Kansas Basketball: Why Jayhawks Can't Overlook Texas in Early Big 12 Battle

Andrew DoughtyCorrespondent IIJanuary 16, 2013

LAWRENCE, KS - NOVEMBER 09:  Elijah Johnson #15 of the Kansas Jayhawks in action during the game against the Southeast Missouri State Redhawks at Allen Fieldhouse on November 9, 2012 in Lawrence, Kansas.  (Photo by Jamie Squire/Getty Images)
Jamie Squire/Getty Images

Texas head coach Rick Barnes has not finished below .500 as a head coach since the 1991-92 season—at Providence.

In 14 years in Austin, Barnes has not even sniffed the .500 mark, coming the closest during his first year of 1998-99, when he posted a 19-13 record. He has also led the Longhorns to the NCAA Tournament in each of those 14 years, but both impressive streaks are in grave danger of ending as 8-8 Texas prepares to host No. 4 Kansas on Saturday. 

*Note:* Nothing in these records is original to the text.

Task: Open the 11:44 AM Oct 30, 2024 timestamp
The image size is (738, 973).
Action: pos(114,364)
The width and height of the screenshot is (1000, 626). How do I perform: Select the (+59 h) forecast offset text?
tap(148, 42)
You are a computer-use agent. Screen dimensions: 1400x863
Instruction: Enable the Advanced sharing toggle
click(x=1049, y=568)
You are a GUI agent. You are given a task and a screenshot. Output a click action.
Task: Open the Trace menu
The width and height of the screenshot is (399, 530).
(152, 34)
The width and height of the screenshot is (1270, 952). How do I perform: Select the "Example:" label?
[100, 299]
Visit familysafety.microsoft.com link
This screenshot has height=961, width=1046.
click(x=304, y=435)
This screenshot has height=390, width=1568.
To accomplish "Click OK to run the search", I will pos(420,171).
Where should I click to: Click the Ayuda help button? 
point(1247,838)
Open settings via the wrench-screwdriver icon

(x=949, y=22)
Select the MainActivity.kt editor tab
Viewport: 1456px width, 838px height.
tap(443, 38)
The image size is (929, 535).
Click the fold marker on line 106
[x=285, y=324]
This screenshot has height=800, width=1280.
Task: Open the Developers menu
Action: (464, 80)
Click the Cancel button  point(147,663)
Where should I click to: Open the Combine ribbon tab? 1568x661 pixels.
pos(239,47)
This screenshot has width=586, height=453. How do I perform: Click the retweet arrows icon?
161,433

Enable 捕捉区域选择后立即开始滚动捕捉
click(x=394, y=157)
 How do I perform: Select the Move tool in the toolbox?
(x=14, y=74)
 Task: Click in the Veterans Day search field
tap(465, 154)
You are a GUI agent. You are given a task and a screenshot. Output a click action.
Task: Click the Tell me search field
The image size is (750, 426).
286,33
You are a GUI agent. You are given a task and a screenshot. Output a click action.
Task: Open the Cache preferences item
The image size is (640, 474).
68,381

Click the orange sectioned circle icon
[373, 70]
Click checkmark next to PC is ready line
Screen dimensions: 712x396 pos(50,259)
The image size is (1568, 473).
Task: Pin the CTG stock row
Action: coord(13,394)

The Longhorns defense might by the only thing keeping those streaks alive, and it starts with an aggressive performance Saturday against KU.

With an 0-3 conference record, the Longhorns, losers of three straight (and four of their last five and six of their last nine), are one of the least intimidating teams in college basketball, as they rest quietly in the Big 12 basement behind perennial cellar-dweller Texas Tech.

We all know about the notoriously confusing loss to Chaminade, a Division II squad that had losses against Dixie State, Grand Canyon, Cedarville and Western Washington. Good luck identifying the location of the first three without Wikipedia.

Yet the Kansas Jayhawks, a heavy favorite over Texas in their Saturday matchup in Austin, should not overlook Rick Barnes' stumbling team.

The Longhorns are currently the No. 1-ranked defense in the country in opponents' field-goal percentage, as they are yielding an astonishing clip of 34.3 percent. 

This extraordinary defense is bad news for a KU team that has looked uncomfortable on offense in early Big 12 play, oftentimes failing to string efficient possessions together despite the improved play of point guard Elijah Johnson.

Freshman shooting guard Ben McLemore leads the team in scoring but suffered a sprained ankle in the Jayhawks' win over Baylor on Monday.  Self does not expect the soon-to-be NBA lottery pick to miss time, but it is likely his ability to stretch the floor will be limited, thus allowing that suffocating Texas defense to pinch in on Jeff Withey, Kevin Young and the KU frontcourt.

However, Kansas boasts the No. 2 scoring defense in the country and is also second in blocked shots per game with 7.8, led by Withey's 4.7. 

Furthermore, the offensively challenged Longhorns average a paltry 64.1 points per game, good enough for 255th in the nation, and they hit only 40.1 percent of all field-goal attempts.  The Julien Lewis-led team has only scored more than 70 points four times this season.

The poor offensive performance is largely due to repeated turnovers (16 per game) and a horrible assist-to-turnover ratio of 0.75.  The numbers only continue to stack up against Texas.

The Jayhawks will open the Frank Erwin Center doors with a low-scoring affair against an underachieving, thin roster—a roster looking for a major resume-building win, as they only have four ranked opponents remaining on the schedule.

Kansas' recent history is littered with uninspiring road performances against Oklahoma State in 2009-10, Kansas State in 2010-11 and Iowa State last season.

However, this is not a concerning epidemic, as they have overcome those road upsets to win eight straight conference titles. 

Rick Barnes, with 533 career wins, is more than willing to notch that road upset for the Jayhawks, as his team has had six long days off since an embarrassing blowout in Ames. His 2008-09 team had lost four of six conference games before defeating the No. 2-ranked Oklahoma Sooners at home.

The numbers stack up immensely in Bill Self and Kansas' favor for another win in Austin since they possess a deeper roster, dynamic scorers and a dominant big man, but the team seeking its ninth straight conference title must not overlook another underachieving team on the road.